Stored data
++++++++++
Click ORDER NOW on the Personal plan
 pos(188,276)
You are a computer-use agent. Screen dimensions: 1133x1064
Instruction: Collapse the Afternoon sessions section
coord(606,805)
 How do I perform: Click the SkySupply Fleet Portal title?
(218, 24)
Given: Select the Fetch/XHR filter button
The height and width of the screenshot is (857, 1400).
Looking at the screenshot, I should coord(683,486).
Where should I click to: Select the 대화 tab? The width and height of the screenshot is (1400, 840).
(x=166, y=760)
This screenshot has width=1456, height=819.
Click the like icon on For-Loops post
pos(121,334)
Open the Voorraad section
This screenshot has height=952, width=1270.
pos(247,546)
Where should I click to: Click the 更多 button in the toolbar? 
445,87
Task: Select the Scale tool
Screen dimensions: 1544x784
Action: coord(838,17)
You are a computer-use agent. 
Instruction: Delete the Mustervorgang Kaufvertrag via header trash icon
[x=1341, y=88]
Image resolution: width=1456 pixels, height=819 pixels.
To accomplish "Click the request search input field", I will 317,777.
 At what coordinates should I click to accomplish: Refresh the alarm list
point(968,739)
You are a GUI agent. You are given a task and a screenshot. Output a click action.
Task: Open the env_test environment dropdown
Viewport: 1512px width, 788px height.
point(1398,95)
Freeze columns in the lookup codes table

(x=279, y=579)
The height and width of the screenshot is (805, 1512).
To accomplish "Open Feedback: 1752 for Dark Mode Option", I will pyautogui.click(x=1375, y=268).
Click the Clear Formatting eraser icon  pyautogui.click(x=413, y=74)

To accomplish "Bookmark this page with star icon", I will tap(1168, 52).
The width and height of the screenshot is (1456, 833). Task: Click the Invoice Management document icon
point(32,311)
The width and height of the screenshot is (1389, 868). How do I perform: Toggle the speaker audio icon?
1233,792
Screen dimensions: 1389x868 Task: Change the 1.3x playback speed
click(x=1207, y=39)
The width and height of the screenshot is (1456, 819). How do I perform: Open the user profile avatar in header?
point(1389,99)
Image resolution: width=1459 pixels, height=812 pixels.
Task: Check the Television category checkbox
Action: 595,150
++++++++++
### Task directions
An exact copy of every record above is what's needed here.

### Answer to this task
Click ORDER NOW on the Personal plan
 pos(188,276)
You are a computer-use agent. Screen dimensions: 1133x1064
Instruction: Collapse the Afternoon sessions section
coord(606,805)
 How do I perform: Click the SkySupply Fleet Portal title?
(218, 24)
Given: Select the Fetch/XHR filter button
The height and width of the screenshot is (857, 1400).
Looking at the screenshot, I should coord(683,486).
Where should I click to: Select the 대화 tab? The width and height of the screenshot is (1400, 840).
(x=166, y=760)
This screenshot has width=1456, height=819.
Click the like icon on For-Loops post
pos(121,334)
Open the Voorraad section
This screenshot has height=952, width=1270.
pos(247,546)
Where should I click to: Click the 更多 button in the toolbar? 
445,87
Task: Select the Scale tool
Screen dimensions: 1544x784
Action: coord(838,17)
You are a computer-use agent. 
Instruction: Delete the Mustervorgang Kaufvertrag via header trash icon
[x=1341, y=88]
Image resolution: width=1456 pixels, height=819 pixels.
To accomplish "Click the request search input field", I will 317,777.
 At what coordinates should I click to accomplish: Refresh the alarm list
point(968,739)
You are a GUI agent. You are given a task and a screenshot. Output a click action.
Task: Open the env_test environment dropdown
Viewport: 1512px width, 788px height.
point(1398,95)
Freeze columns in the lookup codes table

(x=279, y=579)
The height and width of the screenshot is (805, 1512).
To accomplish "Open Feedback: 1752 for Dark Mode Option", I will pyautogui.click(x=1375, y=268).
Click the Clear Formatting eraser icon  pyautogui.click(x=413, y=74)

To accomplish "Bookmark this page with star icon", I will tap(1168, 52).
The width and height of the screenshot is (1456, 833). Task: Click the Invoice Management document icon
point(32,311)
The width and height of the screenshot is (1389, 868). How do I perform: Toggle the speaker audio icon?
1233,792
Screen dimensions: 1389x868 Task: Change the 1.3x playback speed
click(x=1207, y=39)
The width and height of the screenshot is (1456, 819). How do I perform: Open the user profile avatar in header?
point(1389,99)
Image resolution: width=1459 pixels, height=812 pixels.
Task: Check the Television category checkbox
Action: 595,150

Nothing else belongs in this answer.